The required transfer of personal data to MUC Airport Betriebs GmbH takes place as required to achieve the stated purposes. After the transfer of the data, the hotel is the sole controller responsible for the processing carried out there under data protection laws. Consequently, Flughafen München GmbH assumes no responsibility for data processing in the hotel operations.

Duration of storage
Your personal data will be stored for a maximum of 12 months after the contract is fully executed. The data will be deleted after that period ends. Please note that statutory retention periods, for example under the German Fiscal Code (AO) or the German Commercial Code (HGB), as legitimate purpose limitations, represent an exception and are handled according to the applicable requirements.

The following text contains information on the processing of your personal data in connection with damages of all kinds, including insurance claims and other ways of settling damages.

Purpose of processing
The purpose of the data processing is the comprehensive handling of the damage event, which is not possible without processing your personal data. We process your data in accordance with the relevant data protection regulations, in particular the Insurance Policy Act (Versicherungsvertragsgesetz – VVG) and all other applicable laws.

Categories of personal data
To process the damage event, we store and process the personal data of the concerned parties (e.g. first name, last name, date of birth, address, telephone number) as well as data regarding the events (e.g. the damage event) and material facts (e.g. vehicle identification data) that may relate to natural persons.

Recipients
Personal data are sent to the following recipients or categories of recipients:

• Recipients within the FMG Group (e.g. departments responsible for the relevant processing of the data)
• Companies in the FMG Group
• Cooperation partners used by us to deliver our services
• External contractors as defined in Section 28 of the EU-GDPR; at present, these are: FMV – Flughafen München Versicherungsvermittlungsgesellschaft mbH / Marsh GmbH
• Insurance companies involved in the handling of the damage event

Duration of storage
We process and store your personal data as long as necessary to meet our legal obligations. The damage reports and files are retained in accordance with the statutory retention periods.

Legal basis
The legal basis for the processing of personal data is as follows:

• Consent [see Art. 6 Par. 1 sentence 1 a) GDPR] (in cases where we request consent)
• Necessity for the performance of a contract to which the data subject is a party [see Art. 6 Par. 1 sentence 1 b) GDPR, first option] or to complete steps prior to entering into a contract.
• In addition, we process your personal data to meet legal obligations. The need to comply with a legal obligation to which the data controller is subject [see Art. 6 Par. 1 sentence 1 c) GDPR].

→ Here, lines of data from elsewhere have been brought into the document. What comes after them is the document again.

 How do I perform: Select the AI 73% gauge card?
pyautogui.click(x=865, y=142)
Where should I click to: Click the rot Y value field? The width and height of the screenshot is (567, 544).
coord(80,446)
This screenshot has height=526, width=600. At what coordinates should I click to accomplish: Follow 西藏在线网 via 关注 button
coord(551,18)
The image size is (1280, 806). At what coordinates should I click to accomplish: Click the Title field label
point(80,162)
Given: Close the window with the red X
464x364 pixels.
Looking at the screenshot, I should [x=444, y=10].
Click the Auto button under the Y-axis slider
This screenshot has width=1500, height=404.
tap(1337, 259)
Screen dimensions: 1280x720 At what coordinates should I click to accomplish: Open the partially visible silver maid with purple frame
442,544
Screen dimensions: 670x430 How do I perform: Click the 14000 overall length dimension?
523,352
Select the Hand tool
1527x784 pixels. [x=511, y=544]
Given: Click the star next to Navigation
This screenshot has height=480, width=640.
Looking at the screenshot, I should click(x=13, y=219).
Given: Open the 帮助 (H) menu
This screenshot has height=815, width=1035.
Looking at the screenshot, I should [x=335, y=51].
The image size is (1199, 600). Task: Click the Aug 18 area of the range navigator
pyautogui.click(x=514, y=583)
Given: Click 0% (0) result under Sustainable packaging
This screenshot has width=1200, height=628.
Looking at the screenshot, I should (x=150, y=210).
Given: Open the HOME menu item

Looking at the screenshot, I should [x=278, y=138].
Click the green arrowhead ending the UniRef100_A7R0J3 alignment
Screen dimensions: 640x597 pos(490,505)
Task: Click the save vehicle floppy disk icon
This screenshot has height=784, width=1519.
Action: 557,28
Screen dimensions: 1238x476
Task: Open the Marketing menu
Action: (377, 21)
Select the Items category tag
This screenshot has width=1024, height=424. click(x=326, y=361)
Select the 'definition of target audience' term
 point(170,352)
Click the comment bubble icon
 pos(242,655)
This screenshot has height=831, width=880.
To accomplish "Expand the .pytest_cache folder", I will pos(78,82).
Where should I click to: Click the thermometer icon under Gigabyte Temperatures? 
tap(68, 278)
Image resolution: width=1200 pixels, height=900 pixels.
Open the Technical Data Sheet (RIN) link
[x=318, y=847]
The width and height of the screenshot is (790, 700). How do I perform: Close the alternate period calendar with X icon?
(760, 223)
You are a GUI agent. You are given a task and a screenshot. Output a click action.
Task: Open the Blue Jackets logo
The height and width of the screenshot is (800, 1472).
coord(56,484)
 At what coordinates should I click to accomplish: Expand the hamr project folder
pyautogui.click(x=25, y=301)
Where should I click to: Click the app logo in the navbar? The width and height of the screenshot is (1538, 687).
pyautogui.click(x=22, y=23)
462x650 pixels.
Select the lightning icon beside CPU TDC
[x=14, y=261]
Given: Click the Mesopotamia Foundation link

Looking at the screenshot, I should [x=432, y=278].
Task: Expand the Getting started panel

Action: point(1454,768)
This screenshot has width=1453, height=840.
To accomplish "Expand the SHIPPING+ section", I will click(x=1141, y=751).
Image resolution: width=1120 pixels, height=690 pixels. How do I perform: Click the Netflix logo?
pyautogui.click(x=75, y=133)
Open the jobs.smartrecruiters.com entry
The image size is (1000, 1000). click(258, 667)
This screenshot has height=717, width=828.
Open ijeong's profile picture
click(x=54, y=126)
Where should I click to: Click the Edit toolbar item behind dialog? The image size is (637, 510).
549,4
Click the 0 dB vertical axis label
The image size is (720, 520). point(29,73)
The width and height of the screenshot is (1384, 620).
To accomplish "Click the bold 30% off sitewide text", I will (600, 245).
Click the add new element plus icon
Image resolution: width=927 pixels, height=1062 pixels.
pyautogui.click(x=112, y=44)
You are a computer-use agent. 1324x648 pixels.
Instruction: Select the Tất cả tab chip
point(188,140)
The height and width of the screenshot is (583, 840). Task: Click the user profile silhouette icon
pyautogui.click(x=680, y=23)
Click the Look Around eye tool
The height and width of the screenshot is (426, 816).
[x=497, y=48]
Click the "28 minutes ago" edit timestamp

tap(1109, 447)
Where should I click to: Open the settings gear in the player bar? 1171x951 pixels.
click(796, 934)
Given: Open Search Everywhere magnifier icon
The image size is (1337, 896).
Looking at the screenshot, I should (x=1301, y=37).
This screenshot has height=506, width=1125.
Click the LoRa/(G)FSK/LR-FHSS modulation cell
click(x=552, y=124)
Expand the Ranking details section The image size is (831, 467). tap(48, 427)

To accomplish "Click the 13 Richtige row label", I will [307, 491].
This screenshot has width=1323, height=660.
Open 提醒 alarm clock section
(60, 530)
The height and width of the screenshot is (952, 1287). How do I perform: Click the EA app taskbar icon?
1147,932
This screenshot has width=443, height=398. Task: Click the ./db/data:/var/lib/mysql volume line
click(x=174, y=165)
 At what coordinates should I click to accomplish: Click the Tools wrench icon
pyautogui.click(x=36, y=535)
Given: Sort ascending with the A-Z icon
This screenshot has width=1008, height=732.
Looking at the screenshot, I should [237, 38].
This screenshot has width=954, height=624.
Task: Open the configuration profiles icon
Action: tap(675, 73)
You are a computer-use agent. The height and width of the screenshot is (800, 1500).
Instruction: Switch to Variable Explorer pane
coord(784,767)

• Insurance Policy Act and other relevant laws
• Fulfillment of obligations to our insurer.

• We also process your data to safeguard legitimate interests pursued by us or third parties (Art. 6 Par. 1 f) GDPR), i.e. where processing is necessary for the purposes of the legitimate interests pursued by the controller or by a third party, except where such interests are overridden by the interests or fundamental rights and freedoms of the data subject. [see Art. 6 Par. 1 sentence 1 f) GDPR].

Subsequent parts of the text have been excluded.